■ About this exercise ■
Reproduce, word for word, the stretch of the Paycheck Protection Program Flexibility Act memo below from "COVID-19 Resources for" through "strengthen our communities.".

■ Page extract ■
☆ ☆ ☆

COVID-19 Resources for Synagogues, Day Schools, Community Centers & Other Nonprofits

Memorandum: Paycheck Protection Program Flexibility Act (H.R. 7010)

Posted on June 4, 2020 In Charities, COVID19, Family Friendly Tax Policy

Background:

Earlier this year, in response to the devastating economic impacts of the coronavirus, Congress passed the CARES Act.  Although many provisions of this act were beneficial to the nonprofit community—including PPP loans, tax filing extensions, and education grants—the Orthodox Union is continuing to advocate for measures that will strengthen our communities.

One measure we have supported is the “Paycheck Protection Program Flexibility Act,” H.R. 7010.  This legislation was passed the House of Representatives by a vote of 417-1 on May 28 and passed the Senate by Unanimous Consent on June 3, 2020.  The President is expected to sign the legislation into law in the coming days.

What the “Paycheck Protection Program Flexibility Act” Will Do:

  • This legislation relaxes several restrictions on companies or organizations that borrow money through the “Paycheck Protection Program” (PPP) of the CARES Act, passed in March 2020.

Specific Provisions:

  • Extended Deadline to Apply for PPP: Applicants now have until December 31, 2020 (as opposed to June 30) to apply for the PPP.
  • Extended Deadline to Use Funds: Loan recipients will have up to 24 weeks to spend loan funds (as compared to the current 8 weeks) or until December 31, 2020, whichever date is earlier.
  • Extended Deadline to Begin Repayment of PPP Loans: This legislation will allow borrowers to defer payments on PPP loans until the SBA compensates lenders for any forgiven amounts (instead of the current six-month deferral period).  Borrowers that don’t apply for forgiveness would be given at least 10 months after the program expires to start making payments.
  • Extended Deadline to Repay Unforgiven Loans: Companies that use loan funds for purposes other than payroll and fixed costs will be given a five-year repayment period (rather than the two-year period set by the Administration).
  • Payroll Requirement Lowered: R. 7010 will modify the existing PPP to require that a loan recipient use at least 60% of loan funds on payroll in order to be eligible for loan forgiveness (as compared to the original 75% requirement).
  • Allow More Companies to Defer Payroll Tax Payments: This legislation will repeal a provision from the CARES Act that barred companies with forgiven PPP loans from deferring their payroll tax payments.

Forgiveness Amounts Maintained:  H.R. 7010 will maintain forgiveness amounts for companies that document their inability to rehire workers employed as of February 15, and their inability to find similarly qualified workers by the end of the year.  Under this modified measure, companies will be covered if they show that they couldn’t resume business levels from before February 15 because they were following federal requirements for sanitization or social distancing.

☆ ☆ ☆

■ Entries shown ■
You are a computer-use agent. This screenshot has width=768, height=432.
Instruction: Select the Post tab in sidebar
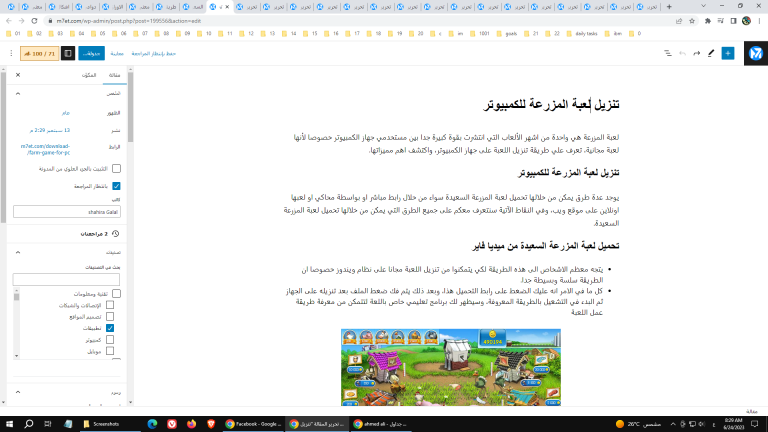(x=115, y=75)
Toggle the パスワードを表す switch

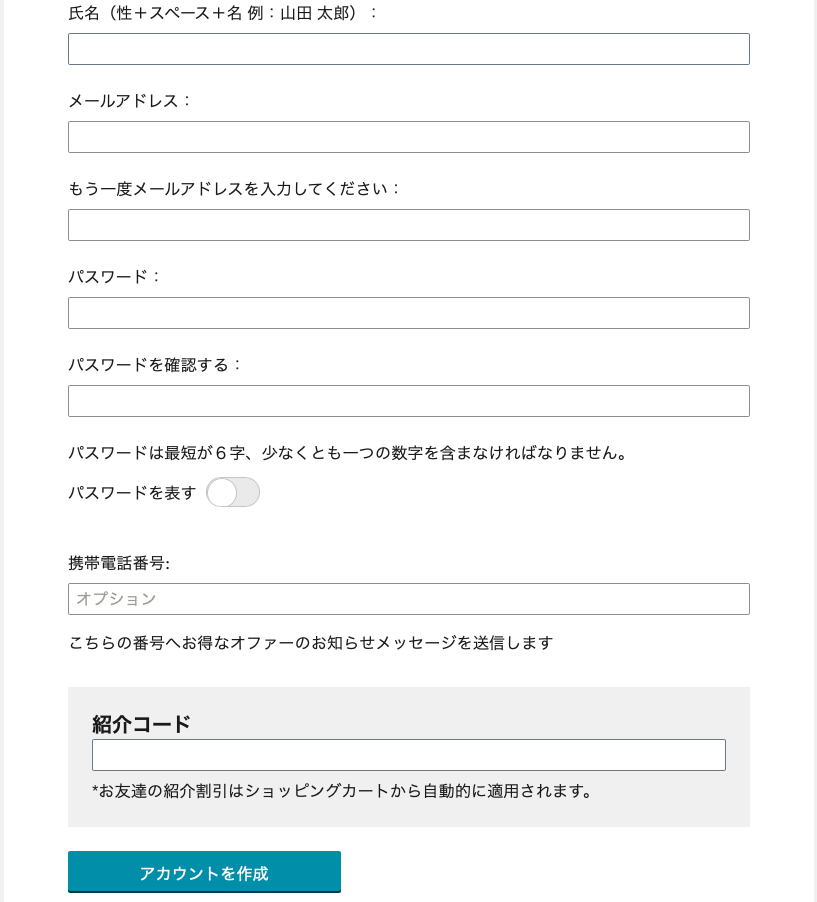(x=233, y=492)
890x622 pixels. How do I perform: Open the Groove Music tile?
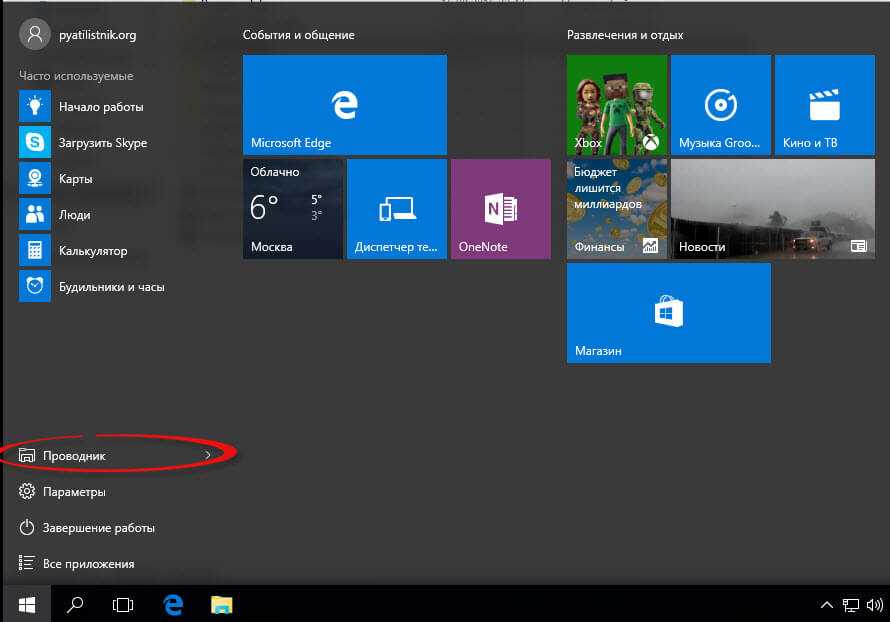720,105

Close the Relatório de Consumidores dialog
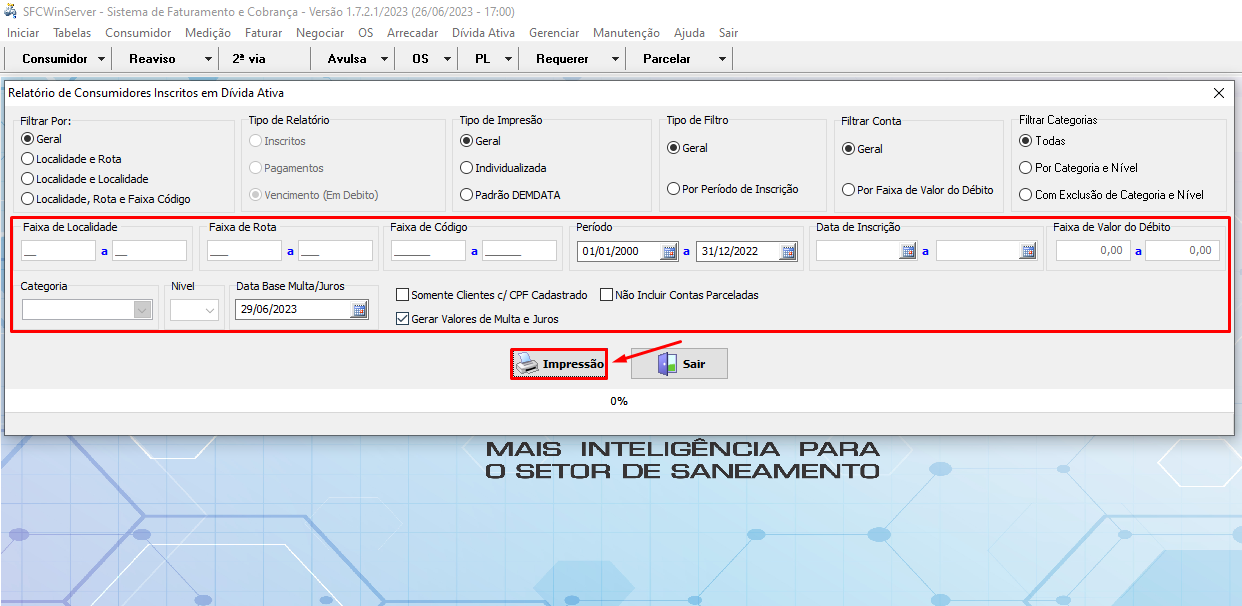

☆ ☆ ☆

■ Task output ■
COVID-19 Resources for Synagogues, Day Schools, Community Centers & Other Nonprofits

Memorandum: Paycheck Protection Program Flexibility Act (H.R. 7010)

Posted on June 4, 2020 In Charities, COVID19, Family Friendly Tax Policy

Background:

Earlier this year, in response to the devastating economic impacts of the coronavirus, Congress passed the CARES Act.  Although many provisions of this act were beneficial to the nonprofit community—including PPP loans, tax filing extensions, and education grants—the Orthodox Union is continuing to advocate for measures that will strengthen our communities.